Segment Open
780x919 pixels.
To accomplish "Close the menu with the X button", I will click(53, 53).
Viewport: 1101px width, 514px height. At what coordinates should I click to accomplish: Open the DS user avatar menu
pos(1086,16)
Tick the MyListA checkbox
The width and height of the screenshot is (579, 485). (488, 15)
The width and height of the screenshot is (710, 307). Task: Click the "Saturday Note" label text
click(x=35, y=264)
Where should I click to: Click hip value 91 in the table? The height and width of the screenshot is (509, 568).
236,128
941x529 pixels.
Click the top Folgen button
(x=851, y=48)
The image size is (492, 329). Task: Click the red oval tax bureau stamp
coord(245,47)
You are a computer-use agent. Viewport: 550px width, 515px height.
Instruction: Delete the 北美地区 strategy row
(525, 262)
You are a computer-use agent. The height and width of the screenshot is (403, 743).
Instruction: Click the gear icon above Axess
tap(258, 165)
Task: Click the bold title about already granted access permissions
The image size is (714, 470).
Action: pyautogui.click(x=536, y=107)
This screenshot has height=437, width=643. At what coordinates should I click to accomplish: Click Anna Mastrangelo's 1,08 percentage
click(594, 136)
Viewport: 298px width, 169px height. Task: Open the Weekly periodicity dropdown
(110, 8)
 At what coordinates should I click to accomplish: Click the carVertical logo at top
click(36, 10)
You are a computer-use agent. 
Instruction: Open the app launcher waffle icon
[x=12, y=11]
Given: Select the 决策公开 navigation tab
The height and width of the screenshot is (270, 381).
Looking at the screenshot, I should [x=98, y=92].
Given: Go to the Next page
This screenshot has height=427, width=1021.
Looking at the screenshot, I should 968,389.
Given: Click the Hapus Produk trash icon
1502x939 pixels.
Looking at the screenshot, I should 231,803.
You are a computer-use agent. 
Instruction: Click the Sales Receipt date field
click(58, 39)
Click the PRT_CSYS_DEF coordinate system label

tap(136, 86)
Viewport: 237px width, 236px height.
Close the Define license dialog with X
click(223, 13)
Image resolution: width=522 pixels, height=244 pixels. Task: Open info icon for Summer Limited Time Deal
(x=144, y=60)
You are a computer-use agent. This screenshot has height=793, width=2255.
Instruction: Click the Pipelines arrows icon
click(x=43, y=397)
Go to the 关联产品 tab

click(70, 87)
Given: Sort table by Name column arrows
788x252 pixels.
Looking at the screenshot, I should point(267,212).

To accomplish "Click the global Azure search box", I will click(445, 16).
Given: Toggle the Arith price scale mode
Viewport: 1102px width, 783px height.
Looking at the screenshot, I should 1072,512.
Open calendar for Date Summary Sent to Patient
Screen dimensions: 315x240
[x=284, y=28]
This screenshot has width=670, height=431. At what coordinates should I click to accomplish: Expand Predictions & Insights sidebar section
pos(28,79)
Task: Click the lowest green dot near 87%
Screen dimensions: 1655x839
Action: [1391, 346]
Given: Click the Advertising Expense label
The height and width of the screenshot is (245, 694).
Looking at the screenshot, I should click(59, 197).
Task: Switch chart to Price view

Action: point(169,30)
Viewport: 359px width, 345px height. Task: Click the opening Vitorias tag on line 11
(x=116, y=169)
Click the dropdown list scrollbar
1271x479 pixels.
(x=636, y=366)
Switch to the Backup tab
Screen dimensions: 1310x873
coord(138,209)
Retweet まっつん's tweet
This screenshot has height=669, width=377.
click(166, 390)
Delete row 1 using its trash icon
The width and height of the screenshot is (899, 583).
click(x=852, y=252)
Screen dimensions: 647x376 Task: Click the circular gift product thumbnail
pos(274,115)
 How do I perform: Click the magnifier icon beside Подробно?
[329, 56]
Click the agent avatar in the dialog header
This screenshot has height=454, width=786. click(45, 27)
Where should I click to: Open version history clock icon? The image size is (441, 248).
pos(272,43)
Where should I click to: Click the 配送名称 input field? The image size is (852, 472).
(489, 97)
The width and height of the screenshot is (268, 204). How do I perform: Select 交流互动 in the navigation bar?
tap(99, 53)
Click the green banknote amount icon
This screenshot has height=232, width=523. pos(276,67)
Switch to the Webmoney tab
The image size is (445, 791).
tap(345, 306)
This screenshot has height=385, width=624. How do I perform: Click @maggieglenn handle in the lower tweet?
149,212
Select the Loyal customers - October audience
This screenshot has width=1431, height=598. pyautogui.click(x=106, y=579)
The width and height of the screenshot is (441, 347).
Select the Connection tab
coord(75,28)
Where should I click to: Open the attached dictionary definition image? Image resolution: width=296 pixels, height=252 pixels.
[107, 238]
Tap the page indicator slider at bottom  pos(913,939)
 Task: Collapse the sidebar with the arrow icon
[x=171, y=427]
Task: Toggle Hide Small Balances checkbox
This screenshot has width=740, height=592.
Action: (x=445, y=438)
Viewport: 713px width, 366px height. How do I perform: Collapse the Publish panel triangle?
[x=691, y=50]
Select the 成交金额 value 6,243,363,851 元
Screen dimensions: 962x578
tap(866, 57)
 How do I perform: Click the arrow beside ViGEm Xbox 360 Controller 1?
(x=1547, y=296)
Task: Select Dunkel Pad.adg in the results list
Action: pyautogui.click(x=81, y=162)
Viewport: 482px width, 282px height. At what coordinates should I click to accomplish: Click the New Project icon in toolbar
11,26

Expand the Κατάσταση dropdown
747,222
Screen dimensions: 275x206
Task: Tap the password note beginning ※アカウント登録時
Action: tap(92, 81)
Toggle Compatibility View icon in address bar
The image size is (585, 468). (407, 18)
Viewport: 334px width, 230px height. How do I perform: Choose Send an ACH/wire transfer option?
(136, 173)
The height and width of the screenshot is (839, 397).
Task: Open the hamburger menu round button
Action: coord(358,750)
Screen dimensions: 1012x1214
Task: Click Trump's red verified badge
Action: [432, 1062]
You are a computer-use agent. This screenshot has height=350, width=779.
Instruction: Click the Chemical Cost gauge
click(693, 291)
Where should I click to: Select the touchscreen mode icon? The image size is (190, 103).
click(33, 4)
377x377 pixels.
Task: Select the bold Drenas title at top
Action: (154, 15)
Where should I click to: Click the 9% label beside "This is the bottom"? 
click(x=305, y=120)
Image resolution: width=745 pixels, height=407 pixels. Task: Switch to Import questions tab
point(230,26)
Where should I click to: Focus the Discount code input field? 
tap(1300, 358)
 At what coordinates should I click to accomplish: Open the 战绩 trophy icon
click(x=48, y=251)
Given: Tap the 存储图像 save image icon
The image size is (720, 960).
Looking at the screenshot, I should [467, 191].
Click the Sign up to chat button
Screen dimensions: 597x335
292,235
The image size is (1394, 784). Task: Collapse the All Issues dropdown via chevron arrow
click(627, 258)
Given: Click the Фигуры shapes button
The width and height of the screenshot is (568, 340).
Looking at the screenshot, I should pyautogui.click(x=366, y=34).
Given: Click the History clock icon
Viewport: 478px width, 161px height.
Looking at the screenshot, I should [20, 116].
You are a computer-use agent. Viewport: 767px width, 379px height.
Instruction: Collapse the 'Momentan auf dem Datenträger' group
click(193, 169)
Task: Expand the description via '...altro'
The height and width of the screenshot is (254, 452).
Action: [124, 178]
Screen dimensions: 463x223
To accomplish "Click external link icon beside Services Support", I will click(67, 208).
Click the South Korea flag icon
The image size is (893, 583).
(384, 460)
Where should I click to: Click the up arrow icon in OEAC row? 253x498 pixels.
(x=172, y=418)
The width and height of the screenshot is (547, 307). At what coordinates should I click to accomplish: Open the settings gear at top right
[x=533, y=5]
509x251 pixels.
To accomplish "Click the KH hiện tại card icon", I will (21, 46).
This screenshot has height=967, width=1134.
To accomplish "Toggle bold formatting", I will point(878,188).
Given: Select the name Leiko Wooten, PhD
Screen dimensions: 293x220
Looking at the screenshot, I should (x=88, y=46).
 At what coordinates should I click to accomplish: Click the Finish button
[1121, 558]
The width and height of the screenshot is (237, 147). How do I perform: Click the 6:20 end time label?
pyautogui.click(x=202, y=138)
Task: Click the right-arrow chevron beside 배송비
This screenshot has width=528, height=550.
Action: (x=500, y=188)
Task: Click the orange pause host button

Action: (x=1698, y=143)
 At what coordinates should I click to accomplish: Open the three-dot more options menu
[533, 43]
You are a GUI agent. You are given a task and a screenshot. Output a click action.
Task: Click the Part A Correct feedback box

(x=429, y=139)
Segment Closed
> **PROMPT**
Every line above from the line with "Given: Click the History clock icon" to the line with "Task: Expand the description via '...altro'" is wanted, ends included; write them out exactly and add no other line.

> **WRITTEN ANSWER**
Given: Click the History clock icon
Viewport: 478px width, 161px height.
Looking at the screenshot, I should [20, 116].
You are a computer-use agent. Viewport: 767px width, 379px height.
Instruction: Collapse the 'Momentan auf dem Datenträger' group
click(193, 169)
Task: Expand the description via '...altro'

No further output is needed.